§ **Required action**: Return each line of the entries that mentions the word "orange".
== Data to process ==
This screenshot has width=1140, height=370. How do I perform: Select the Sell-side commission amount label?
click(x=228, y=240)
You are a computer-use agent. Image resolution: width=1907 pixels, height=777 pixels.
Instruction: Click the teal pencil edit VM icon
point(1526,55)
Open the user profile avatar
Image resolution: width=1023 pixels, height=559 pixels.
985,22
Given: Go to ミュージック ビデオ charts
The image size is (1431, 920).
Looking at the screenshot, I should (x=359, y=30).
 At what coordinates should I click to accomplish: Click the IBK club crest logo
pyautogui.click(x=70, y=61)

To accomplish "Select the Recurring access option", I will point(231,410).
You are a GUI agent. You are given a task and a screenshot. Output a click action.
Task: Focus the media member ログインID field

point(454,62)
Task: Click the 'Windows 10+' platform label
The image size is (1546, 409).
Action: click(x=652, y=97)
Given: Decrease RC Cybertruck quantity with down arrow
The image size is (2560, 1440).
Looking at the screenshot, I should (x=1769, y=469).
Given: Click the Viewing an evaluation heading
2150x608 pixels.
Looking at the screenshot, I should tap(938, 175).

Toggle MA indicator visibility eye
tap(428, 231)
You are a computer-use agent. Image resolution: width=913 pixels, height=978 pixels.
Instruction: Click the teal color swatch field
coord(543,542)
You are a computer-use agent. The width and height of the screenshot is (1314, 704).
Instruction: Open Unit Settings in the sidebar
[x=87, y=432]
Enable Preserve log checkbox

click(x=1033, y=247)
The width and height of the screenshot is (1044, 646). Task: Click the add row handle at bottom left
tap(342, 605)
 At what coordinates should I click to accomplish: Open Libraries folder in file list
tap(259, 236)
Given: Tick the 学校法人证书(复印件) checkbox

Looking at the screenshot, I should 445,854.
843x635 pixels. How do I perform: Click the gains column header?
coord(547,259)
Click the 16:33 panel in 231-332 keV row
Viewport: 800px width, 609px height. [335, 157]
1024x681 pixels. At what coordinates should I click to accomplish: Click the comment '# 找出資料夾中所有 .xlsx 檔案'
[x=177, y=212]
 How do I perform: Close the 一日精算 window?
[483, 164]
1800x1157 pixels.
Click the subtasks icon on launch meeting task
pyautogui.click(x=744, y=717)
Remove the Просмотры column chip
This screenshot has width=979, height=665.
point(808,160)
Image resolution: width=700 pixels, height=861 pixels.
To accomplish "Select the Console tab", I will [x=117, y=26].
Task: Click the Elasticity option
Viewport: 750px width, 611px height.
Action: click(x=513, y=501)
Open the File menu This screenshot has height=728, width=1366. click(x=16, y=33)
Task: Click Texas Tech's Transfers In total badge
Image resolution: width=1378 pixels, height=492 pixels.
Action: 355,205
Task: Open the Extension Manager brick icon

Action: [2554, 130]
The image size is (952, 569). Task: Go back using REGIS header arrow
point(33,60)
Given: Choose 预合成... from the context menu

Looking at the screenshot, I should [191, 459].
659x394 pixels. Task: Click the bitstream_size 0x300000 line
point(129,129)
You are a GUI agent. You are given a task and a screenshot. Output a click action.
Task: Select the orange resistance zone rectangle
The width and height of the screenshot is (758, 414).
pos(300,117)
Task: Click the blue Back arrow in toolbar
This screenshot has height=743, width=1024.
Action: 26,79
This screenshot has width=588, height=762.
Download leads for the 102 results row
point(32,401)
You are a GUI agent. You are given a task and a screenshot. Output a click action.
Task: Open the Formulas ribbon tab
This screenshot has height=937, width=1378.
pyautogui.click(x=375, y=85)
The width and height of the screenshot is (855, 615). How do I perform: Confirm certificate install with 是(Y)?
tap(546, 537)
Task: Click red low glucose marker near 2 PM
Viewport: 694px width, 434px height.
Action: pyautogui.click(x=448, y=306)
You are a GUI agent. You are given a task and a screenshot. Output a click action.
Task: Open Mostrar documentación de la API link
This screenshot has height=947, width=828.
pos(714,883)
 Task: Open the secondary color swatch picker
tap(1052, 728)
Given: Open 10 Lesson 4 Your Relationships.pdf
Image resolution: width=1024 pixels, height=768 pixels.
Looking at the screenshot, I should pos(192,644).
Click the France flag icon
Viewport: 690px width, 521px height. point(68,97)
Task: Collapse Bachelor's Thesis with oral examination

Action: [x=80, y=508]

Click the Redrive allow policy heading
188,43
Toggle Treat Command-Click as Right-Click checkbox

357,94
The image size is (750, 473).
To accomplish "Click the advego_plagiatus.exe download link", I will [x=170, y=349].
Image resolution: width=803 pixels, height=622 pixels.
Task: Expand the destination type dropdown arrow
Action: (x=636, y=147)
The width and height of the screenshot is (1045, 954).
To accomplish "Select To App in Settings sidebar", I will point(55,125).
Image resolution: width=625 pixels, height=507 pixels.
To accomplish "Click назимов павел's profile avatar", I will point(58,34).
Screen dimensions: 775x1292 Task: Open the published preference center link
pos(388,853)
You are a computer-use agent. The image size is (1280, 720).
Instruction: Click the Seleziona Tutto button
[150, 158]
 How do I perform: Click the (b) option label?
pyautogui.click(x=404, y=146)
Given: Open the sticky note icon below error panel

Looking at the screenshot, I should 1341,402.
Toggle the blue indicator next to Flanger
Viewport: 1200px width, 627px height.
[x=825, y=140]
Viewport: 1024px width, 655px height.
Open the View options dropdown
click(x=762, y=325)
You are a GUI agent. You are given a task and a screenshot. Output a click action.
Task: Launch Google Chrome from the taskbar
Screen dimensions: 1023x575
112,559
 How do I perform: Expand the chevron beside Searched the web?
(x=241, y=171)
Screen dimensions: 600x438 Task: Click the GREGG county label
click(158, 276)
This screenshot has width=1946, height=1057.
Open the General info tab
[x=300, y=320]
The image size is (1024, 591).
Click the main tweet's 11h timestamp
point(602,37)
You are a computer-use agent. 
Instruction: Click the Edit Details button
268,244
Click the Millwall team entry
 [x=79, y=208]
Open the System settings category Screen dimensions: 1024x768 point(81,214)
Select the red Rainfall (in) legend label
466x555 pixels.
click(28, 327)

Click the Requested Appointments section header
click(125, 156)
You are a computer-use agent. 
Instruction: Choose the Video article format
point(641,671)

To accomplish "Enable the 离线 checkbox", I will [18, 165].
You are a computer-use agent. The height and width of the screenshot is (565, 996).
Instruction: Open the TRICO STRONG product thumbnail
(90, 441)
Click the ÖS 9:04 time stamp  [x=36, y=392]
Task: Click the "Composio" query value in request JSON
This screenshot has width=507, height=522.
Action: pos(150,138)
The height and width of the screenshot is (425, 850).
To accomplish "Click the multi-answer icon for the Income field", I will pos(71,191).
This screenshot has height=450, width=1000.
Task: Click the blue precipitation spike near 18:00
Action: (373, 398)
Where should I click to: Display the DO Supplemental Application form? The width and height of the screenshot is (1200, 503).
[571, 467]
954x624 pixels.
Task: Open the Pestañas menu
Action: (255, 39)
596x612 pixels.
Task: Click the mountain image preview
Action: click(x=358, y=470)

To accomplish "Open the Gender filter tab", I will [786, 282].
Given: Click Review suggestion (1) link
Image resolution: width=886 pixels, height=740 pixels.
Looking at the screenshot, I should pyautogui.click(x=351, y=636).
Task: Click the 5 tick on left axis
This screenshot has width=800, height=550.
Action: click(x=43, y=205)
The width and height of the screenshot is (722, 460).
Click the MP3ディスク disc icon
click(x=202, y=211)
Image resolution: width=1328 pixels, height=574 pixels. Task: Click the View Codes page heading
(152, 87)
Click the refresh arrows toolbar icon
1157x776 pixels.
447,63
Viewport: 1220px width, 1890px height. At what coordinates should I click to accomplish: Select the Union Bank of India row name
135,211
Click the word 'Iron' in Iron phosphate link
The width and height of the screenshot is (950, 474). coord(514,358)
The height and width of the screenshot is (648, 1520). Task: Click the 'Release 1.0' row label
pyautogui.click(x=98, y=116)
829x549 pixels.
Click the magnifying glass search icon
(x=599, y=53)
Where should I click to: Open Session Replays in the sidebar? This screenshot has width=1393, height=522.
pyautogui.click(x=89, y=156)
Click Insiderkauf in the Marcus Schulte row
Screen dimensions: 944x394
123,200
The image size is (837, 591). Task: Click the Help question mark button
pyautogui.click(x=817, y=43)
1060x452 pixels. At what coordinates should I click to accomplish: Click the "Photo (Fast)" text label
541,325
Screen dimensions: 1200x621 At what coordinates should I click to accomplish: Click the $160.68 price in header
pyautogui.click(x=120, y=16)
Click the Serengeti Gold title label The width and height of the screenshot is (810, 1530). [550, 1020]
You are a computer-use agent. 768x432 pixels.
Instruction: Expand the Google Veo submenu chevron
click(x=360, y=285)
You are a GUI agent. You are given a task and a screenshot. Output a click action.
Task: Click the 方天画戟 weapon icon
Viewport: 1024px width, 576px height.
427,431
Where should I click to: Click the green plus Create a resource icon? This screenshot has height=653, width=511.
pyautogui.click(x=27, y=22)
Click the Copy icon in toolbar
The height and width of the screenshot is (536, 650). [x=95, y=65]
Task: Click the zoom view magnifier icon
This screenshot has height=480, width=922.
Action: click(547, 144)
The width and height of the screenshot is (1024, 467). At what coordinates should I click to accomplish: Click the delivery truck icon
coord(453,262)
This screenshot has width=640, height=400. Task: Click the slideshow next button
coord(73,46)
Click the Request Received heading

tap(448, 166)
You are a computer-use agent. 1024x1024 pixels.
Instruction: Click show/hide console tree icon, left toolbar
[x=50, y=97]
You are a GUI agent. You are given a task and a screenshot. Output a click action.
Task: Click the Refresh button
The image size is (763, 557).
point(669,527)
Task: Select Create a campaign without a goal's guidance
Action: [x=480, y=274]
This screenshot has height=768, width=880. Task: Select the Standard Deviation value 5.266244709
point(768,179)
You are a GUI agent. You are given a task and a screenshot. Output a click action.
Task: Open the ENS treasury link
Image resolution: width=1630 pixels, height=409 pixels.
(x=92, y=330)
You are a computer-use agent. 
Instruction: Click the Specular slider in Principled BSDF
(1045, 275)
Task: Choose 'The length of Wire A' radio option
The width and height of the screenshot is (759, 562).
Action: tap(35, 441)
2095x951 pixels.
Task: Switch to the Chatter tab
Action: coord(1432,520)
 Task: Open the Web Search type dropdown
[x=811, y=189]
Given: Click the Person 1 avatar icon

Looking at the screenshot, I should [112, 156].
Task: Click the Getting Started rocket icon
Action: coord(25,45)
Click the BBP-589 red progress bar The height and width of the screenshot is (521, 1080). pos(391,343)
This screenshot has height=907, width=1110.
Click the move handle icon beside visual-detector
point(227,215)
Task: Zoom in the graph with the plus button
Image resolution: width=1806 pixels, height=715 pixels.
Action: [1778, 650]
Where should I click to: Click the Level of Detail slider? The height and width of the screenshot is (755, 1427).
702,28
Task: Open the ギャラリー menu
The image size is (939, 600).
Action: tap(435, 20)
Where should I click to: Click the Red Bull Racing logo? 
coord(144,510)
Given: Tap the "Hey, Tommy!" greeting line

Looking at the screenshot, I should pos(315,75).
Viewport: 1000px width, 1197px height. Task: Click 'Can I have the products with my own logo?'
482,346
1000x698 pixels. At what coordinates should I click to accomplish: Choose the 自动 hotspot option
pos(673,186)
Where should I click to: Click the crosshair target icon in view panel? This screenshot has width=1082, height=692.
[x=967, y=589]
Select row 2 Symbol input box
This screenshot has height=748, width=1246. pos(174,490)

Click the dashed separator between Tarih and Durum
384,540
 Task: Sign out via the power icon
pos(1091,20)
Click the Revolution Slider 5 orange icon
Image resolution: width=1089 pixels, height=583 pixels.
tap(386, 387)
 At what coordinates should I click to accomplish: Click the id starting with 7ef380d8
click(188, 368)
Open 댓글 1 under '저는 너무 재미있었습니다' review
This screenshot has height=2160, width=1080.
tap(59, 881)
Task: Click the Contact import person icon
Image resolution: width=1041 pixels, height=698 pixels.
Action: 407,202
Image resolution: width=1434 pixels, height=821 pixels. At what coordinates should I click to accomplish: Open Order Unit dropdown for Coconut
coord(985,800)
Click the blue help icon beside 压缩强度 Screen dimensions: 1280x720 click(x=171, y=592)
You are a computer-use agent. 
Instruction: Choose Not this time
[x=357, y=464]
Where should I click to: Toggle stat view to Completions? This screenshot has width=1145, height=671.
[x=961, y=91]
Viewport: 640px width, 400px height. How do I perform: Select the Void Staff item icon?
===
§ **Problem solution**:
Task: Select the orange resistance zone rectangle
Click the Revolution Slider 5 orange icon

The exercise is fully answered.